[DIRECTIONS]: Repeat the records exactly, minus the pictures.

Segment Start: GIVEN DATA

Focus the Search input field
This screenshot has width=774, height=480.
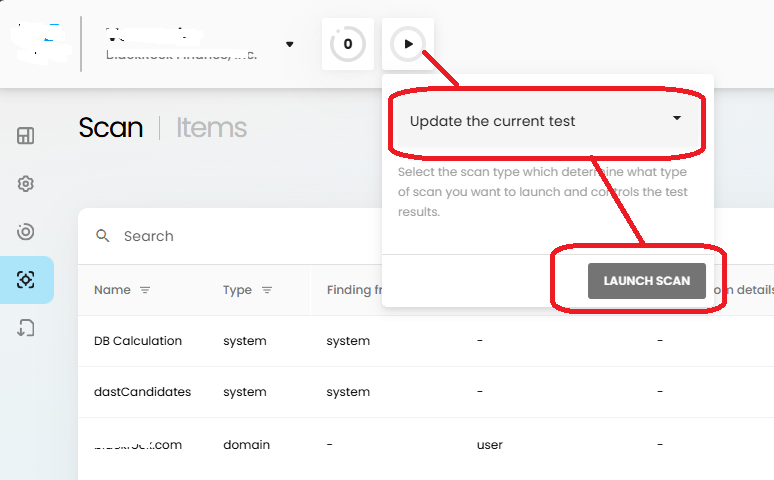(x=247, y=236)
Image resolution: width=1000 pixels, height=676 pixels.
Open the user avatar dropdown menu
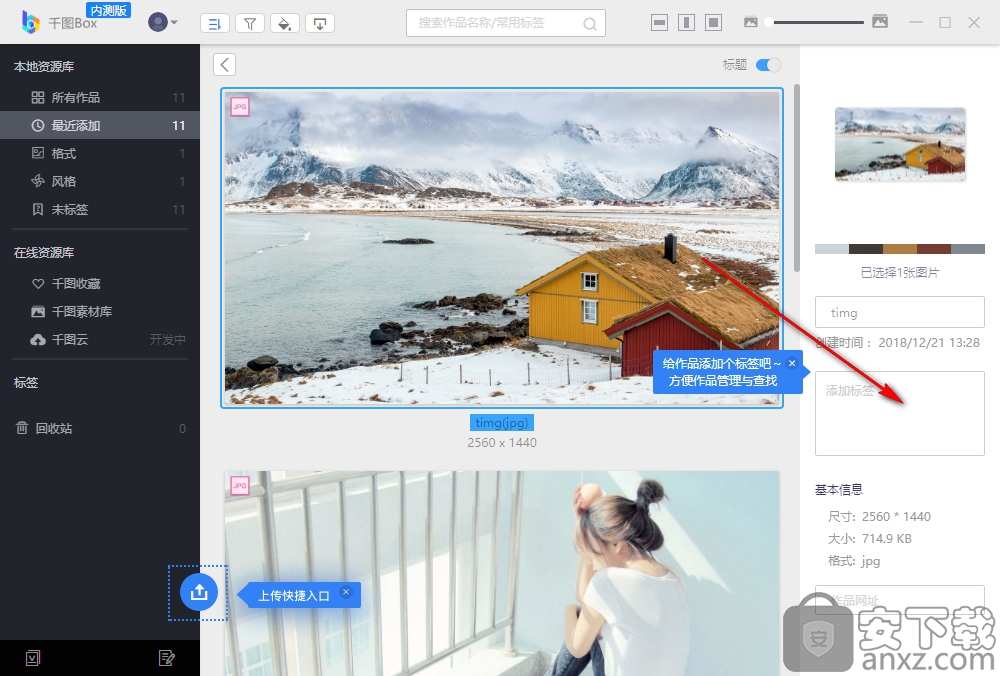click(162, 22)
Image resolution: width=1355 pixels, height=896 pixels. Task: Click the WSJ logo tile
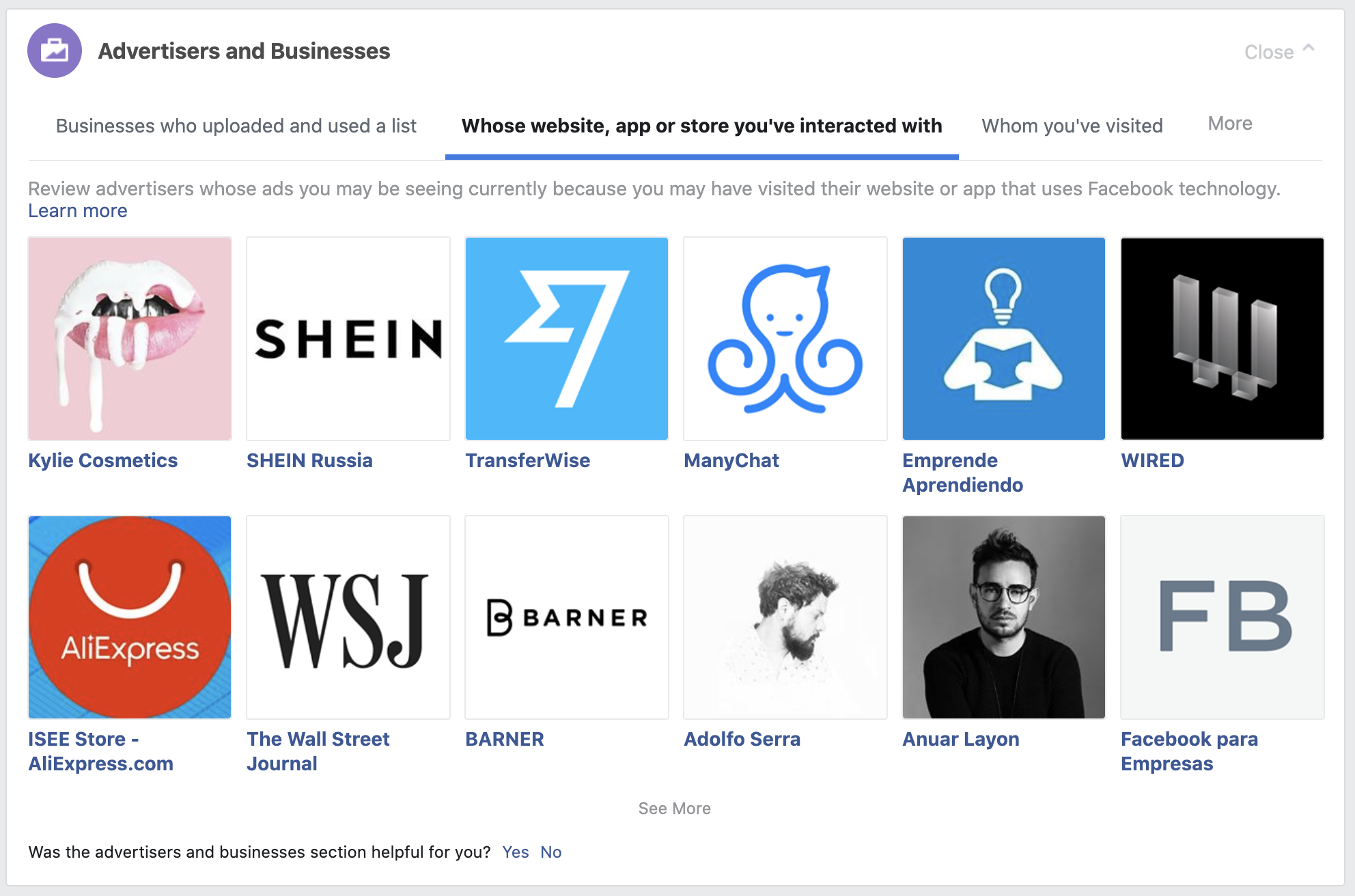[348, 617]
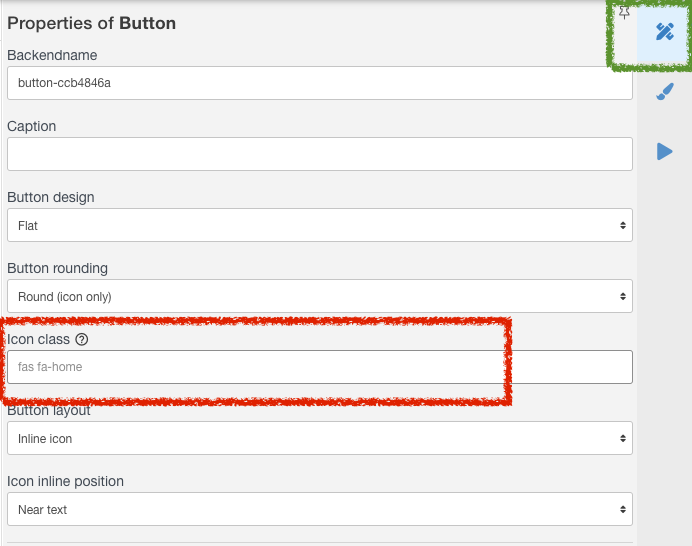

Segment End: GIVEN DATA

[SOLUTION BELOW]:
Focus the Search input field
This screenshot has width=774, height=480.
(x=247, y=236)
Image resolution: width=1000 pixels, height=676 pixels.
Open the user avatar dropdown menu
click(162, 22)
Image resolution: width=1355 pixels, height=896 pixels. Task: Click the WSJ logo tile
[348, 617]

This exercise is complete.